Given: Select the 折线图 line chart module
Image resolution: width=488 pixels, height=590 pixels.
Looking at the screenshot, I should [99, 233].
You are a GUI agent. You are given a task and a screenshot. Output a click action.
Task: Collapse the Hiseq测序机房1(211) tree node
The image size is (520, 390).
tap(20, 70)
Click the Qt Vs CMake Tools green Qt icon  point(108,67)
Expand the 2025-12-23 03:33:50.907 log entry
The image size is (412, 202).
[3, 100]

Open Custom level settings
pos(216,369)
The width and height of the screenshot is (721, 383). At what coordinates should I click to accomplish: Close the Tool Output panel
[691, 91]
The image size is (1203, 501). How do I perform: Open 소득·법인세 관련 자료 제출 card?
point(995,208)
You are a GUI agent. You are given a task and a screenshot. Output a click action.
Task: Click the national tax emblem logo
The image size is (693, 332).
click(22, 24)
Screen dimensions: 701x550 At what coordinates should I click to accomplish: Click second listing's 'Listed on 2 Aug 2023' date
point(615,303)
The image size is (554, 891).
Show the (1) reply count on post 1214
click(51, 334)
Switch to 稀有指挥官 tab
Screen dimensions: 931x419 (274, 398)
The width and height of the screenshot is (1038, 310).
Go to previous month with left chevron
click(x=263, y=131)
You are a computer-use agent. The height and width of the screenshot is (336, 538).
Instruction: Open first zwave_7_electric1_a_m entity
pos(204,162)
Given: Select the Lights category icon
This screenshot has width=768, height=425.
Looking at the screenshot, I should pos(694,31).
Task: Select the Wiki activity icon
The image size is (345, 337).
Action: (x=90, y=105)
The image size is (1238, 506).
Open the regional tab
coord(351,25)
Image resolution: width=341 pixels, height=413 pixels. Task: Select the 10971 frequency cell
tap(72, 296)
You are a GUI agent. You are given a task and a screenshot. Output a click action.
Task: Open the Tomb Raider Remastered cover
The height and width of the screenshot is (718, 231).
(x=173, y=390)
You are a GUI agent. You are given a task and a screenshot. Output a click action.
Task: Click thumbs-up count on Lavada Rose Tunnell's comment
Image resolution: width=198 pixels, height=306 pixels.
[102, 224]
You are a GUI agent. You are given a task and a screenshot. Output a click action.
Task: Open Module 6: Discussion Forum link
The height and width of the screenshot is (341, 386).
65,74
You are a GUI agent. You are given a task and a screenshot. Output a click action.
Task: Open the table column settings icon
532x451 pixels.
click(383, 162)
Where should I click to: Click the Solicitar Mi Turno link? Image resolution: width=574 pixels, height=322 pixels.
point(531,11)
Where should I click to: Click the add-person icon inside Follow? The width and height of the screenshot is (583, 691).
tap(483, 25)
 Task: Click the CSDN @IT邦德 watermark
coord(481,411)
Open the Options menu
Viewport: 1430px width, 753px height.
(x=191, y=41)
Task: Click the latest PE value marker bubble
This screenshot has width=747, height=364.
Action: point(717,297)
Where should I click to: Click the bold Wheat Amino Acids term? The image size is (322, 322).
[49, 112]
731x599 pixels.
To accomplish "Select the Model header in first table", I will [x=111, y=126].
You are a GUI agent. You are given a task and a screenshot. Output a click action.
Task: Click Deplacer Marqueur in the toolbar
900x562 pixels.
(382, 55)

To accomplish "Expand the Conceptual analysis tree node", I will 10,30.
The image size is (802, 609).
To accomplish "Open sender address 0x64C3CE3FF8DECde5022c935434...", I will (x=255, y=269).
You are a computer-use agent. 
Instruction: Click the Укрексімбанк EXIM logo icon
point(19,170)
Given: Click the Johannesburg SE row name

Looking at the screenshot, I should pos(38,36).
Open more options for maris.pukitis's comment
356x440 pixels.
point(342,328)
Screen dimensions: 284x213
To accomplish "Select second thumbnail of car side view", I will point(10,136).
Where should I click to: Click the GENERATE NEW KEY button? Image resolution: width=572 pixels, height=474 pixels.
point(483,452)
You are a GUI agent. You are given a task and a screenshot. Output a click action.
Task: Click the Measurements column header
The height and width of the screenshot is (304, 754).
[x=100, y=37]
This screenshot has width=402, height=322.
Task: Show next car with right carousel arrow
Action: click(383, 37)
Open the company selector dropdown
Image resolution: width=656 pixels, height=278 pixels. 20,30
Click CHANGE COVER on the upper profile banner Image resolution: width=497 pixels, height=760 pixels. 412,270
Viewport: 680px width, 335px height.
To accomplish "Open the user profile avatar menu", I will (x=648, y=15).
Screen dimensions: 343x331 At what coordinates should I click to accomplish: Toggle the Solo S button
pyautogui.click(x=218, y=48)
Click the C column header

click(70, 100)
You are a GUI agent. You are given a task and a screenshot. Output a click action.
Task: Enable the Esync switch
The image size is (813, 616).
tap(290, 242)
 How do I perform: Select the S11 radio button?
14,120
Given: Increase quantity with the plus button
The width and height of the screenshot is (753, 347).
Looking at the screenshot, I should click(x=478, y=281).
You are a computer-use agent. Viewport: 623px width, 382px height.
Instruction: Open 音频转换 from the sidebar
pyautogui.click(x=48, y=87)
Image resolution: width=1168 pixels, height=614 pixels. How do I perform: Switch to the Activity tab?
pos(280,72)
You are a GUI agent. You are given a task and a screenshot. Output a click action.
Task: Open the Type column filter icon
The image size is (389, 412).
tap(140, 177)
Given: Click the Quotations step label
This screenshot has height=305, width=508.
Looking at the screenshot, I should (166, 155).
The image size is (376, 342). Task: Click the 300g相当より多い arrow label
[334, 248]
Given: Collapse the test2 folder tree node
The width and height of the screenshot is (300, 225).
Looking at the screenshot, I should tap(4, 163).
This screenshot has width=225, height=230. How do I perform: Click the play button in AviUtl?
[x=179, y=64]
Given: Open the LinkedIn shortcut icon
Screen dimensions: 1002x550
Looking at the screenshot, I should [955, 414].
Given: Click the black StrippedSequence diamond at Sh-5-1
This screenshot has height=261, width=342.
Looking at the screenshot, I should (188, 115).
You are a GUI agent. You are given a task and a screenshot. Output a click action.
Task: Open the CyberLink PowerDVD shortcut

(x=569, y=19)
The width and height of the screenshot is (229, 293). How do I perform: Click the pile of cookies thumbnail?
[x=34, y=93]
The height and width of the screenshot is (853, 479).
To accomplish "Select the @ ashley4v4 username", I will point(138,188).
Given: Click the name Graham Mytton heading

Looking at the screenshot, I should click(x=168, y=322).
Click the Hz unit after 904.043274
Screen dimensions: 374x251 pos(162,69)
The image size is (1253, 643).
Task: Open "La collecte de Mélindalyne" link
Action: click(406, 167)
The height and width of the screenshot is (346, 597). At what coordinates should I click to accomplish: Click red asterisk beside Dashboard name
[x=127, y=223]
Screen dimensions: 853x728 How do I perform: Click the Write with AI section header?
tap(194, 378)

**PROBLEM DESCRIPTION:**
All the entries above need to be reproduced exactly.

**WRITTEN ANSWER:**
Given: Select the 折线图 line chart module
Image resolution: width=488 pixels, height=590 pixels.
Looking at the screenshot, I should [99, 233].
You are a GUI agent. You are given a task and a screenshot. Output a click action.
Task: Collapse the Hiseq测序机房1(211) tree node
The image size is (520, 390).
tap(20, 70)
Click the Qt Vs CMake Tools green Qt icon  point(108,67)
Expand the 2025-12-23 03:33:50.907 log entry
The image size is (412, 202).
[3, 100]

Open Custom level settings
pos(216,369)
The width and height of the screenshot is (721, 383). At what coordinates should I click to accomplish: Close the Tool Output panel
[691, 91]
The image size is (1203, 501). How do I perform: Open 소득·법인세 관련 자료 제출 card?
point(995,208)
You are a GUI agent. You are given a task and a screenshot. Output a click action.
Task: Click the national tax emblem logo
The image size is (693, 332).
click(22, 24)
Screen dimensions: 701x550 At what coordinates should I click to accomplish: Click second listing's 'Listed on 2 Aug 2023' date
point(615,303)
The image size is (554, 891).
Show the (1) reply count on post 1214
click(51, 334)
Switch to 稀有指挥官 tab
Screen dimensions: 931x419 (274, 398)
The width and height of the screenshot is (1038, 310).
Go to previous month with left chevron
click(x=263, y=131)
You are a computer-use agent. The height and width of the screenshot is (336, 538).
Instruction: Open first zwave_7_electric1_a_m entity
pos(204,162)
Given: Select the Lights category icon
This screenshot has width=768, height=425.
Looking at the screenshot, I should pos(694,31).
Task: Select the Wiki activity icon
The image size is (345, 337).
Action: (x=90, y=105)
The image size is (1238, 506).
Open the regional tab
coord(351,25)
Image resolution: width=341 pixels, height=413 pixels. Task: Select the 10971 frequency cell
tap(72, 296)
You are a GUI agent. You are given a task and a screenshot. Output a click action.
Task: Open the Tomb Raider Remastered cover
The height and width of the screenshot is (718, 231).
(x=173, y=390)
You are a GUI agent. You are given a task and a screenshot. Output a click action.
Task: Click thumbs-up count on Lavada Rose Tunnell's comment
Image resolution: width=198 pixels, height=306 pixels.
[102, 224]
You are a GUI agent. You are given a task and a screenshot. Output a click action.
Task: Open Module 6: Discussion Forum link
The height and width of the screenshot is (341, 386).
65,74
You are a GUI agent. You are given a task and a screenshot. Output a click action.
Task: Open the table column settings icon
532x451 pixels.
click(383, 162)
Where should I click to: Click the Solicitar Mi Turno link? Image resolution: width=574 pixels, height=322 pixels.
point(531,11)
Where should I click to: Click the add-person icon inside Follow? The width and height of the screenshot is (583, 691).
tap(483, 25)
 Task: Click the CSDN @IT邦德 watermark
coord(481,411)
Open the Options menu
Viewport: 1430px width, 753px height.
(x=191, y=41)
Task: Click the latest PE value marker bubble
This screenshot has width=747, height=364.
Action: point(717,297)
Where should I click to: Click the bold Wheat Amino Acids term? The image size is (322, 322).
[49, 112]
731x599 pixels.
To accomplish "Select the Model header in first table", I will [x=111, y=126].
You are a GUI agent. You are given a task and a screenshot. Output a click action.
Task: Click Deplacer Marqueur in the toolbar
900x562 pixels.
(382, 55)

To accomplish "Expand the Conceptual analysis tree node", I will 10,30.
The image size is (802, 609).
To accomplish "Open sender address 0x64C3CE3FF8DECde5022c935434...", I will (x=255, y=269).
You are a computer-use agent. 
Instruction: Click the Укрексімбанк EXIM logo icon
point(19,170)
Given: Click the Johannesburg SE row name

Looking at the screenshot, I should pos(38,36).
Open more options for maris.pukitis's comment
356x440 pixels.
point(342,328)
Screen dimensions: 284x213
To accomplish "Select second thumbnail of car side view", I will point(10,136).
Where should I click to: Click the GENERATE NEW KEY button? Image resolution: width=572 pixels, height=474 pixels.
point(483,452)
You are a GUI agent. You are given a task and a screenshot. Output a click action.
Task: Click the Measurements column header
The height and width of the screenshot is (304, 754).
[x=100, y=37]
This screenshot has width=402, height=322.
Task: Show next car with right carousel arrow
Action: click(383, 37)
Open the company selector dropdown
Image resolution: width=656 pixels, height=278 pixels. 20,30
Click CHANGE COVER on the upper profile banner Image resolution: width=497 pixels, height=760 pixels. 412,270
Viewport: 680px width, 335px height.
To accomplish "Open the user profile avatar menu", I will (x=648, y=15).
Screen dimensions: 343x331 At what coordinates should I click to accomplish: Toggle the Solo S button
pyautogui.click(x=218, y=48)
Click the C column header

click(70, 100)
You are a GUI agent. You are given a task and a screenshot. Output a click action.
Task: Enable the Esync switch
The image size is (813, 616).
tap(290, 242)
 How do I perform: Select the S11 radio button?
14,120
Given: Increase quantity with the plus button
The width and height of the screenshot is (753, 347).
Looking at the screenshot, I should click(x=478, y=281).
You are a computer-use agent. Viewport: 623px width, 382px height.
Instruction: Open 音频转换 from the sidebar
pyautogui.click(x=48, y=87)
Image resolution: width=1168 pixels, height=614 pixels. How do I perform: Switch to the Activity tab?
pos(280,72)
You are a GUI agent. You are given a task and a screenshot. Output a click action.
Task: Open the Type column filter icon
The image size is (389, 412).
tap(140, 177)
Given: Click the Quotations step label
This screenshot has height=305, width=508.
Looking at the screenshot, I should (166, 155).
The image size is (376, 342). Task: Click the 300g相当より多い arrow label
[334, 248]
Given: Collapse the test2 folder tree node
The width and height of the screenshot is (300, 225).
Looking at the screenshot, I should tap(4, 163).
This screenshot has width=225, height=230. How do I perform: Click the play button in AviUtl?
[x=179, y=64]
Given: Open the LinkedIn shortcut icon
Screen dimensions: 1002x550
Looking at the screenshot, I should [955, 414].
Given: Click the black StrippedSequence diamond at Sh-5-1
This screenshot has height=261, width=342.
Looking at the screenshot, I should (188, 115).
You are a GUI agent. You are given a task and a screenshot. Output a click action.
Task: Open the CyberLink PowerDVD shortcut

(x=569, y=19)
The width and height of the screenshot is (229, 293). How do I perform: Click the pile of cookies thumbnail?
[x=34, y=93]
The height and width of the screenshot is (853, 479).
To accomplish "Select the @ ashley4v4 username", I will point(138,188).
Given: Click the name Graham Mytton heading

Looking at the screenshot, I should click(x=168, y=322).
Click the Hz unit after 904.043274
Screen dimensions: 374x251 pos(162,69)
The image size is (1253, 643).
Task: Open "La collecte de Mélindalyne" link
Action: click(406, 167)
The height and width of the screenshot is (346, 597). At what coordinates should I click to accomplish: Click red asterisk beside Dashboard name
[x=127, y=223]
Screen dimensions: 853x728 How do I perform: Click the Write with AI section header?
tap(194, 378)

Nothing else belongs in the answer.